VentureBeat recently published an article taking the wrapping off one of Bowery Capital's stealthy investments from 2020 called Cerby. You can read more about the company and new fundraising here. We were excited to participate alongside Ridge Ventures and Founders Fund and see some old strategic friends like Okta Ventures and Salesforce Ventures come into the round. We've been long the information security ecosystem since the formation of the firm in 2013 and continue to make investments in and around it. Our fascination has been around the Security Orchestration Automation & Response (SOAR) market in recent years, and the Cerby investment was one of the outputs of our thinking and research. Below lays out some specifics surrounding our involvement and the investment in the company.

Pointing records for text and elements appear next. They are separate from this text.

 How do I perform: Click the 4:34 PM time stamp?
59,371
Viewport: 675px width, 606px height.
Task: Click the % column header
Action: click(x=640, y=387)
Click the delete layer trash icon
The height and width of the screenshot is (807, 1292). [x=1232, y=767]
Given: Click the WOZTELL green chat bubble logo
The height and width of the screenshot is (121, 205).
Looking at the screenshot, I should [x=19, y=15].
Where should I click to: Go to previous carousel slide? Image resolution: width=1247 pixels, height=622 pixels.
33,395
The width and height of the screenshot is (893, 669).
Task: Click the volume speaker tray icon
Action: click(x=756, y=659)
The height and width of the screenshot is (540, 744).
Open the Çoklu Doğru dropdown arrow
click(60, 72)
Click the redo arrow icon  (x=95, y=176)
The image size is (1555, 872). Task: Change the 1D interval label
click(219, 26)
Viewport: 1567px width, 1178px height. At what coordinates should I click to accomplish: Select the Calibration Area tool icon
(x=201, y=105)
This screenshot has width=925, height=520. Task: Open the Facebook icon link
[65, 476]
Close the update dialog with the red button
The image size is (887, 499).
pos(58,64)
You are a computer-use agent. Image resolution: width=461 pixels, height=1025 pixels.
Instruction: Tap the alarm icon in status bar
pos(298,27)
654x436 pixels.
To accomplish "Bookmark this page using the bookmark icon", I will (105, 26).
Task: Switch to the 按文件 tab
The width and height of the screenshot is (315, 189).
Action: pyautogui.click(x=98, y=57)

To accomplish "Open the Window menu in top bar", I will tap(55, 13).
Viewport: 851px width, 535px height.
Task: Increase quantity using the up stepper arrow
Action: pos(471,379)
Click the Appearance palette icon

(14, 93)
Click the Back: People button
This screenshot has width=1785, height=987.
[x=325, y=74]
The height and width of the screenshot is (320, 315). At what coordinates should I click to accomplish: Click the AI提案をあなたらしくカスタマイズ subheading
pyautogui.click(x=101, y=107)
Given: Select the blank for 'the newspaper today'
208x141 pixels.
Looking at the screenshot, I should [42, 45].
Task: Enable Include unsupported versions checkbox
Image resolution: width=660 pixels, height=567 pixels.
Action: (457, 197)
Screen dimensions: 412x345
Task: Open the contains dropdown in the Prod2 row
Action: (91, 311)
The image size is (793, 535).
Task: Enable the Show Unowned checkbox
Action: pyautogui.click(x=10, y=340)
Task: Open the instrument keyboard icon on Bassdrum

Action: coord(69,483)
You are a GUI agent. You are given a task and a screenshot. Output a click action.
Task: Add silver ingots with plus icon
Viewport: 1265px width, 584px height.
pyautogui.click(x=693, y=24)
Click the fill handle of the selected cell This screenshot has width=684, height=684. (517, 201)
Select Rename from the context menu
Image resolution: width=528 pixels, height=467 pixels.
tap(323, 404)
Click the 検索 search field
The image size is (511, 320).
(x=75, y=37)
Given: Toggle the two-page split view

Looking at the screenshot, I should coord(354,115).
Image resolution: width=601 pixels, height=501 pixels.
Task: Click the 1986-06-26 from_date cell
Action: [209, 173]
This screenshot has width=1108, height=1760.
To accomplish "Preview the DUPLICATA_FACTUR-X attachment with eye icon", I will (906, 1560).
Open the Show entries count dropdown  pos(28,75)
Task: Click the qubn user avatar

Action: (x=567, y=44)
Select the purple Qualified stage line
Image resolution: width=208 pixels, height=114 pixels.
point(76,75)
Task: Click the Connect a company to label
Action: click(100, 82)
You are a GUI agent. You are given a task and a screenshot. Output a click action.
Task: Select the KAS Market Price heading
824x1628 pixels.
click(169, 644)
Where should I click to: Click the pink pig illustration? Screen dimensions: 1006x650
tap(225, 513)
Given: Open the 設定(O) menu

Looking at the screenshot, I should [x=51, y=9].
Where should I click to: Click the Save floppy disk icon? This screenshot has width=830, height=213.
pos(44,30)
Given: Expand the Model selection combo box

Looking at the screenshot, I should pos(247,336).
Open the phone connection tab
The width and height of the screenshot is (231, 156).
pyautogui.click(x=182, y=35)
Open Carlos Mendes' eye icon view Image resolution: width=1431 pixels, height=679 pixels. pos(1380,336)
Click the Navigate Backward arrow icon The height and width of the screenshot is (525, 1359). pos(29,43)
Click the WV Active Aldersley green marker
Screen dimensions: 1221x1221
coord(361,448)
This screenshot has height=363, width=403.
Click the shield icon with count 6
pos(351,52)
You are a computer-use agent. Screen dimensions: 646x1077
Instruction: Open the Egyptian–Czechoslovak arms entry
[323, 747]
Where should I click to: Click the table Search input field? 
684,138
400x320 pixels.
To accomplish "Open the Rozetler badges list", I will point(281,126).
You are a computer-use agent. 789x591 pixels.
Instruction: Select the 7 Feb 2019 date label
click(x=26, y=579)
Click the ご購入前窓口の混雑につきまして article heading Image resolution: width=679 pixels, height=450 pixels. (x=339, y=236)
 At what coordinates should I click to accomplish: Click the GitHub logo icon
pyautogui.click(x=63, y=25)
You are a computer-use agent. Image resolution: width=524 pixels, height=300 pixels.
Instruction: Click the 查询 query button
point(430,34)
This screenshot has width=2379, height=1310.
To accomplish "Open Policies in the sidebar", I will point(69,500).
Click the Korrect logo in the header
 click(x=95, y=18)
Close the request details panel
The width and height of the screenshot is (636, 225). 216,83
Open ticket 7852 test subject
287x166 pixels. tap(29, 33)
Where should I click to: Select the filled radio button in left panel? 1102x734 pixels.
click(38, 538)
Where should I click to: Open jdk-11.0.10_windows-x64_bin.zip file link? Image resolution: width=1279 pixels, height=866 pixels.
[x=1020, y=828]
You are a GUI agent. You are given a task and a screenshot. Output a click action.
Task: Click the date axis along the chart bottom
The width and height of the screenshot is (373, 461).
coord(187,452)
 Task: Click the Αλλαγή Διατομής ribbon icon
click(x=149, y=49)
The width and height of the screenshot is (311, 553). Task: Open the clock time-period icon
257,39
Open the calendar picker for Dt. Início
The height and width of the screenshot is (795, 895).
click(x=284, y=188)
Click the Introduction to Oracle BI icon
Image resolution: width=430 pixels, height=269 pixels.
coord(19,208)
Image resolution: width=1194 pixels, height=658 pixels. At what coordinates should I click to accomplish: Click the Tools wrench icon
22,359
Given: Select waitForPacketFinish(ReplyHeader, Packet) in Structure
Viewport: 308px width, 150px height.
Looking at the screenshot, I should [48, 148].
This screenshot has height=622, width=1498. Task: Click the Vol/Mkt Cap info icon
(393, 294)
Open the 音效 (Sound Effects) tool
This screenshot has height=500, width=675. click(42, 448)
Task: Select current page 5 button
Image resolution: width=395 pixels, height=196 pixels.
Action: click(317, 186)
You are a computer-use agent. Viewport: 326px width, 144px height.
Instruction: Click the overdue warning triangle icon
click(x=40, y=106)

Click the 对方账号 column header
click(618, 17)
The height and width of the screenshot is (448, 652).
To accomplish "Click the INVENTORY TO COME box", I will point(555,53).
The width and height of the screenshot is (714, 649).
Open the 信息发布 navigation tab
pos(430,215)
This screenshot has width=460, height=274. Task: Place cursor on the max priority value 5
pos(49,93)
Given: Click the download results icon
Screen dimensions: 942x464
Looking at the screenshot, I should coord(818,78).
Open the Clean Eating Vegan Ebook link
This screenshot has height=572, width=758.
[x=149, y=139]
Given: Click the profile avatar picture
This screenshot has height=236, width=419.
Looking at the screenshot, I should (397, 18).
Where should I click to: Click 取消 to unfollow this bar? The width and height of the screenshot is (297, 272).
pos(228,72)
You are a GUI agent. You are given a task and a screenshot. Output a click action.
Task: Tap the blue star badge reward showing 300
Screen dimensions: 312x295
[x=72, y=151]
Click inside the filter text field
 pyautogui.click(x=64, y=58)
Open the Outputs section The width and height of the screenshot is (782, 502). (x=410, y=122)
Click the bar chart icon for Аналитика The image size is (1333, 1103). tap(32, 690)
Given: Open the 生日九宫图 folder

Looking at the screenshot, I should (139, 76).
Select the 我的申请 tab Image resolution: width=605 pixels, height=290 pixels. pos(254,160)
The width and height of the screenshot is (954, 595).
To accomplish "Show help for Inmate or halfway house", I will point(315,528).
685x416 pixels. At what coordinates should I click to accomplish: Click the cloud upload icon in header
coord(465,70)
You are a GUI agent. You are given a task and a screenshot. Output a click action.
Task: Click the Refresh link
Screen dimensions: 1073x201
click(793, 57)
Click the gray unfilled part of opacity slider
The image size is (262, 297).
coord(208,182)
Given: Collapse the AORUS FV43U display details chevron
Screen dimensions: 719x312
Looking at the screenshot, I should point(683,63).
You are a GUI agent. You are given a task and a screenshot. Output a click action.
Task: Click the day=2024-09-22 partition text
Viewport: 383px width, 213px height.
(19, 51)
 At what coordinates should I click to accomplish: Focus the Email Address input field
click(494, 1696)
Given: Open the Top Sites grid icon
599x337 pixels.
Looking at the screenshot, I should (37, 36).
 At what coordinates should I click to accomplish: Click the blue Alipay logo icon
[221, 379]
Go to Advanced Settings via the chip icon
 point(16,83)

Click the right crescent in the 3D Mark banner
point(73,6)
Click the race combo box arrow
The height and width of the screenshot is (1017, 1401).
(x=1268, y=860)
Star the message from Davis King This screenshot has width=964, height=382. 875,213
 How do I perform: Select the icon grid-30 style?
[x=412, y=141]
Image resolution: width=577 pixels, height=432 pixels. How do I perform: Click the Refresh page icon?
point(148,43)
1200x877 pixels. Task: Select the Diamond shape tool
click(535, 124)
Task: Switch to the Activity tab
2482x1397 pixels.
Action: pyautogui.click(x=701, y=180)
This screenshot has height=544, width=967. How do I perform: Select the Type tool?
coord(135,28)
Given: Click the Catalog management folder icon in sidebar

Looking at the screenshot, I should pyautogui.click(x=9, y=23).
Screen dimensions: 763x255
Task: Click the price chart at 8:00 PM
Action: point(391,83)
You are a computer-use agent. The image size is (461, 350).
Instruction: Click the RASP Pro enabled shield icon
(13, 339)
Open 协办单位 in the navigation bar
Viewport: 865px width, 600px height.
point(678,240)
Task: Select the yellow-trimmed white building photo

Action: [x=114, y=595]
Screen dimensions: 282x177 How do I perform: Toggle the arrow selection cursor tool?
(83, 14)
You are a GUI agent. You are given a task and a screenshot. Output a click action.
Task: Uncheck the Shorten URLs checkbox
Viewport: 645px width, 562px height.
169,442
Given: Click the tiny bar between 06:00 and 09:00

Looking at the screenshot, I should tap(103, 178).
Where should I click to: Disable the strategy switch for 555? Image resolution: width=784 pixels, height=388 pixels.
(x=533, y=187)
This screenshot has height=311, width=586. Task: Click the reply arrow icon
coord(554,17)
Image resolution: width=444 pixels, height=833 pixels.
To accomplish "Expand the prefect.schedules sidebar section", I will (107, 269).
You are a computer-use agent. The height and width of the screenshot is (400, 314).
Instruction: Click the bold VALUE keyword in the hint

Cerby was founded in 2020 by Bel Lepe and Vidal Gonzáles. Both founders were interested in the shadow IT problem that persisted in many Fortune 2000 companies. They began thinking in earnest about building a more secure and automated system to manage apps outside of the traditional centralized environments that we see today. Bel had been building products in the data, automation, and advertising spaces coming from Impira and Ooyala. Vidal had been in the Bowery Capital portfolio for some time as the Co-Founder and CTO of Wizeline. Before that he was a Senior Engineer at Ooyala. Both Bel and Vidal had known each other through these networks for some time and what started as a friendship and ideation turned into the creation of the company.
At it's core, Cerby offers enterprises a registration and automation platform where users can register apps not managed by the IT team, add permissions, and automatically identify and address security gaps whenever they emerge. They specialize in identifying app accounts outside of the managed ecosystem and provide automation around the complete lifecycle of those apps so users don’t have to worry about rotating passwords, enrolling 2FA, removing users, or turning off certain non-IT compliant settings. Many of the tools that focus on this category of applications still rely on the user to carry out important security tasks. In addition, users and managers usually still have to wait on app developers or internal teams to close a gap around SSO or deprovisioning. With Cerby, everything is automated. There is no wait.
The number of non-IT managed apps used in the workplace has skyrocketed to the degree where a high number of applications that organizations rely on a day-to-day basis aren’t properly managed or secured. Bel says it best in his quote to VentureBeat: "Nowadays one out of every two apps used in the workplace is purchased by a non-IT buyer. Globally, this is about $400 billion in technology spending. While this is great for productivity, it is bad for security since these apps are several times more likely to be hacked by malicious third parties."
Cerby is based in San Francisco, CA and Guadalajara, México.